▶ _Your assignment_: Return the following data exactly, with all pictures left out.
--- Dataset Enclosed Below ---
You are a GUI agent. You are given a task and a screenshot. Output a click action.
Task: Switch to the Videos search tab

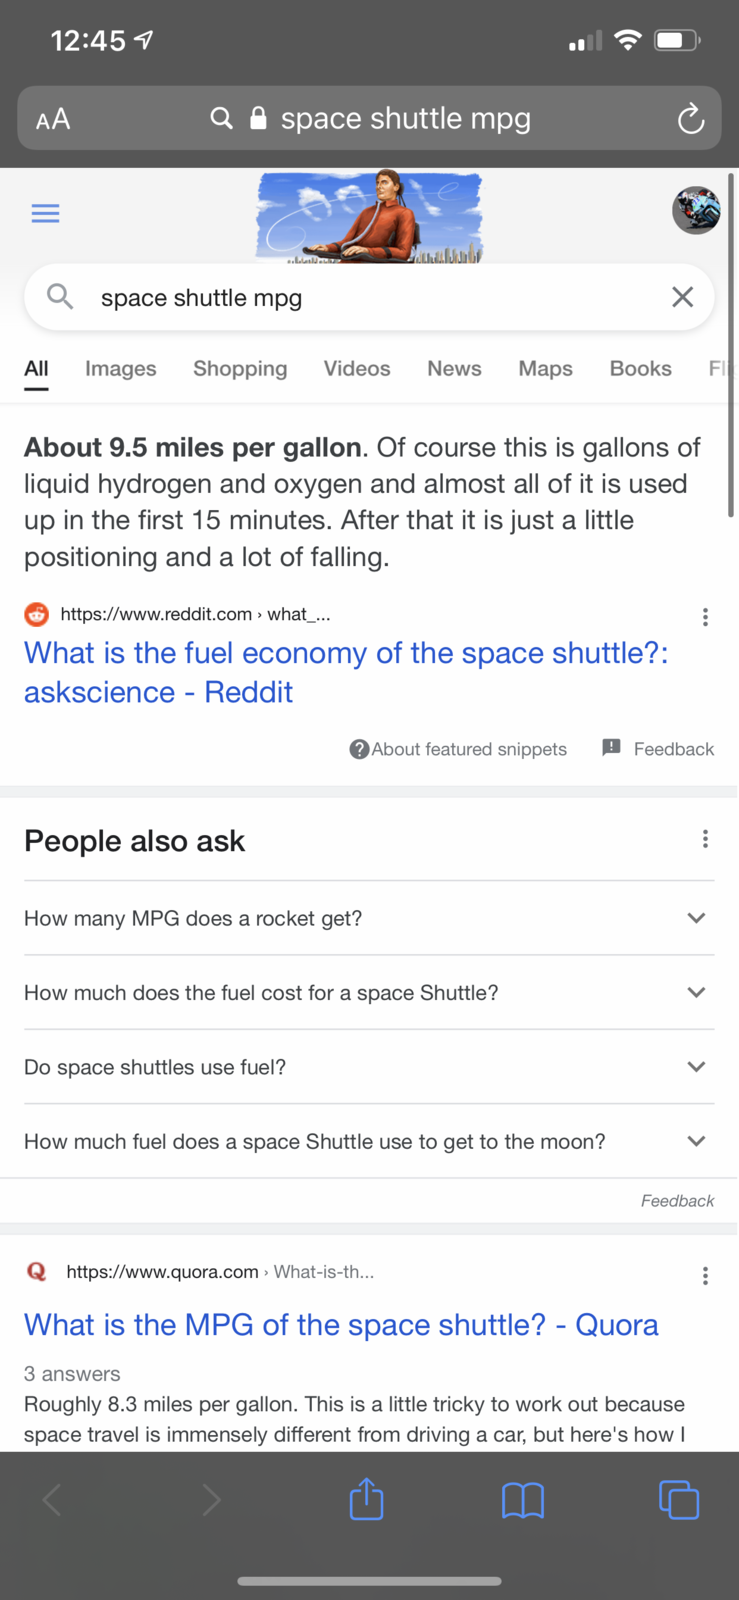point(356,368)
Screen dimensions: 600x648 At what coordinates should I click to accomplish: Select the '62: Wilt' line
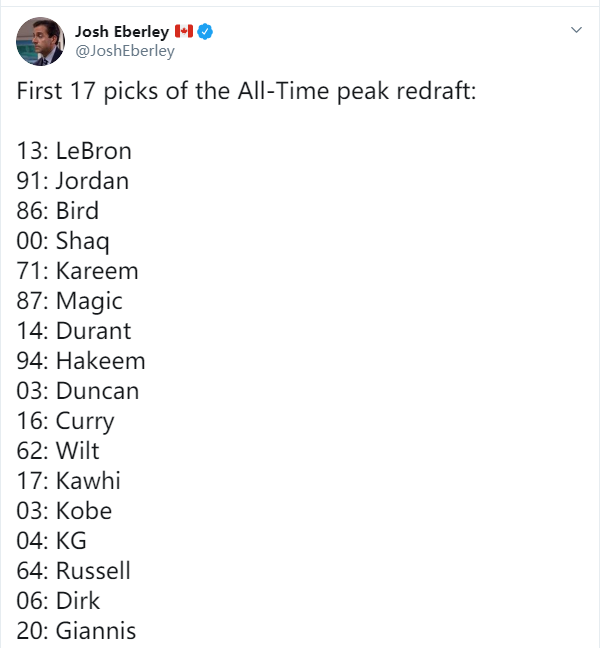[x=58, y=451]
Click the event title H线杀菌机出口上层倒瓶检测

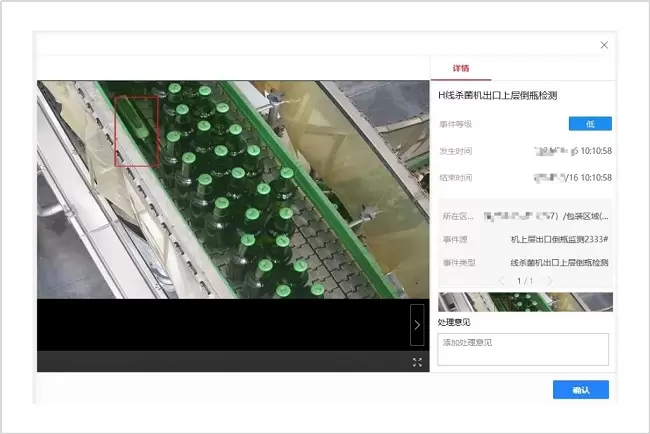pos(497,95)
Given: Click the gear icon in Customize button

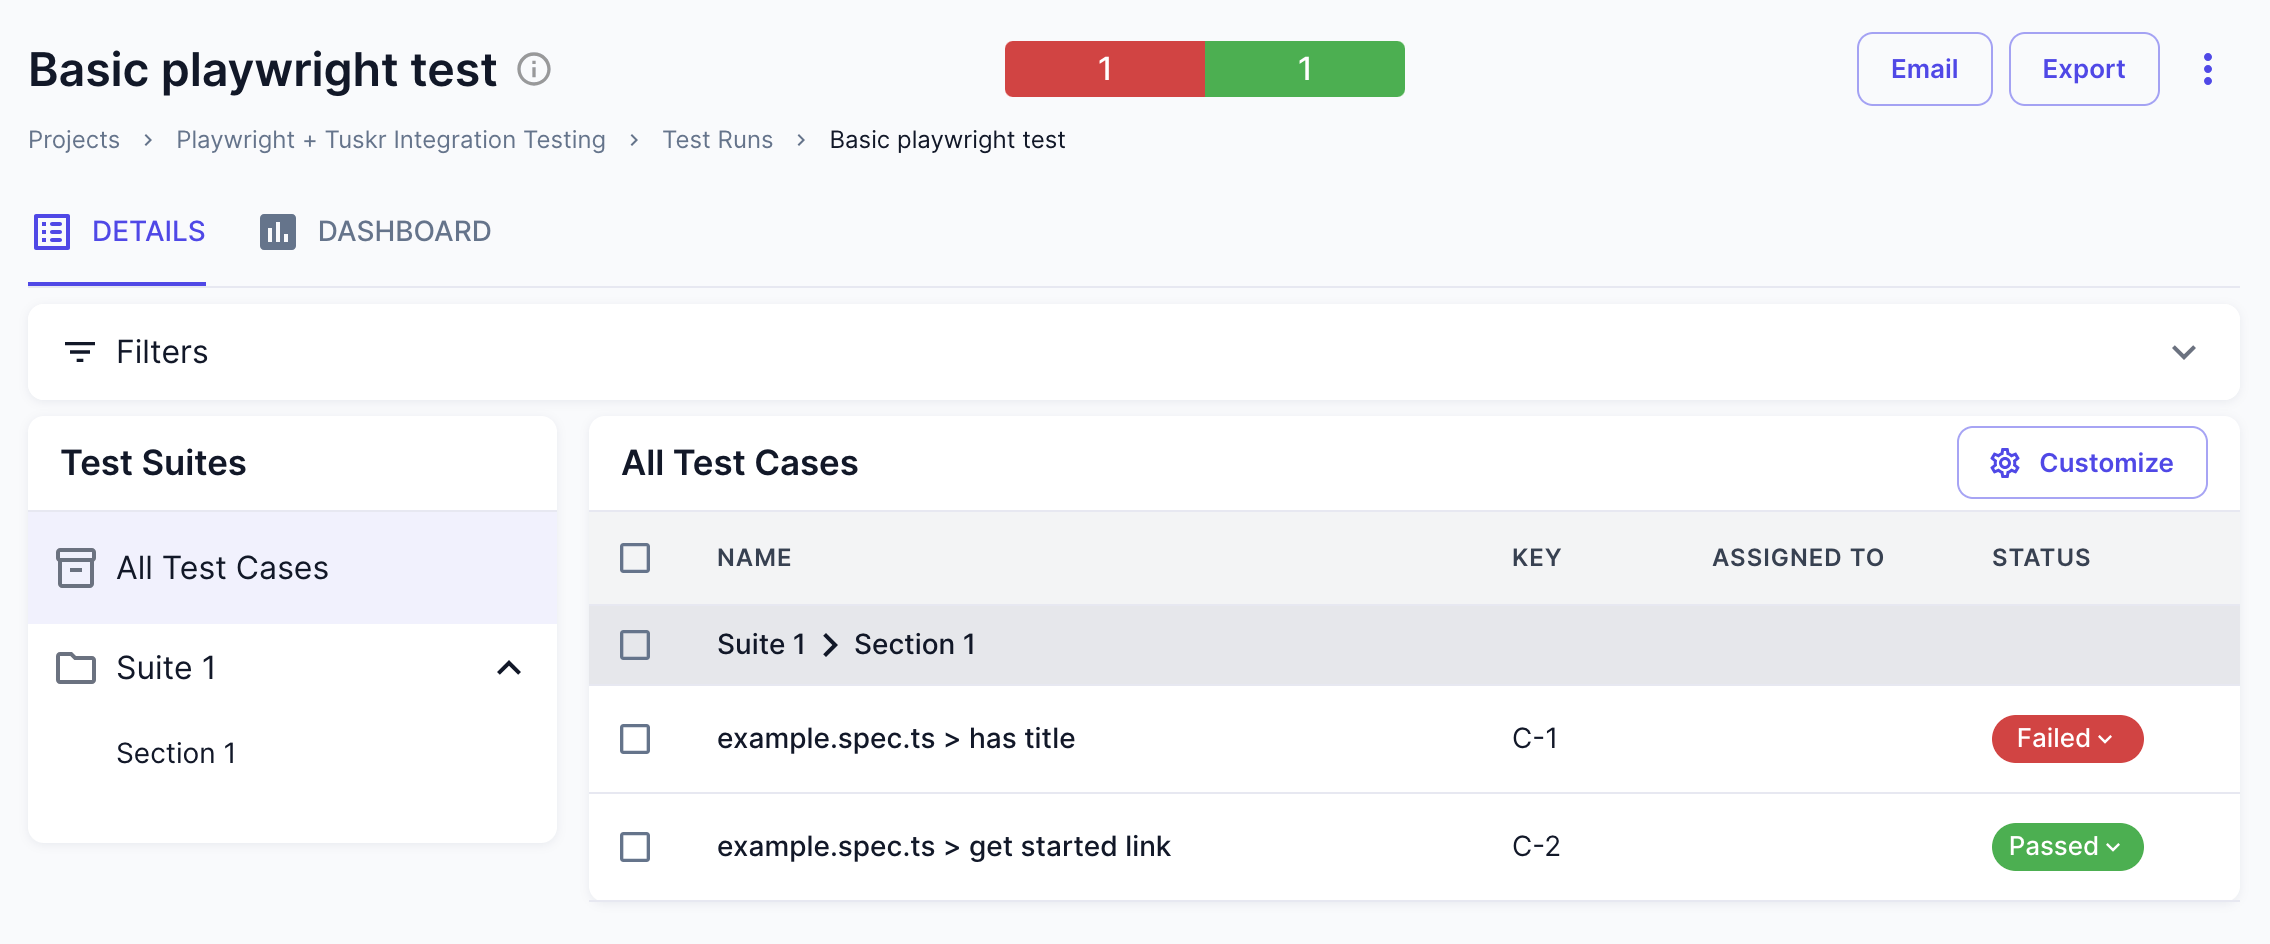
--- End of Enclosed Dataset ---
▶ _Result for this exercise_:
You are a GUI agent. You are given a task and a screenshot. Output a click action.
Task: Switch to the Videos search tab

point(356,368)
Screen dimensions: 600x648 At what coordinates should I click to accomplish: Select the '62: Wilt' line
[x=58, y=451]
Click the event title H线杀菌机出口上层倒瓶检测

pos(497,95)
Given: Click the gear icon in Customize button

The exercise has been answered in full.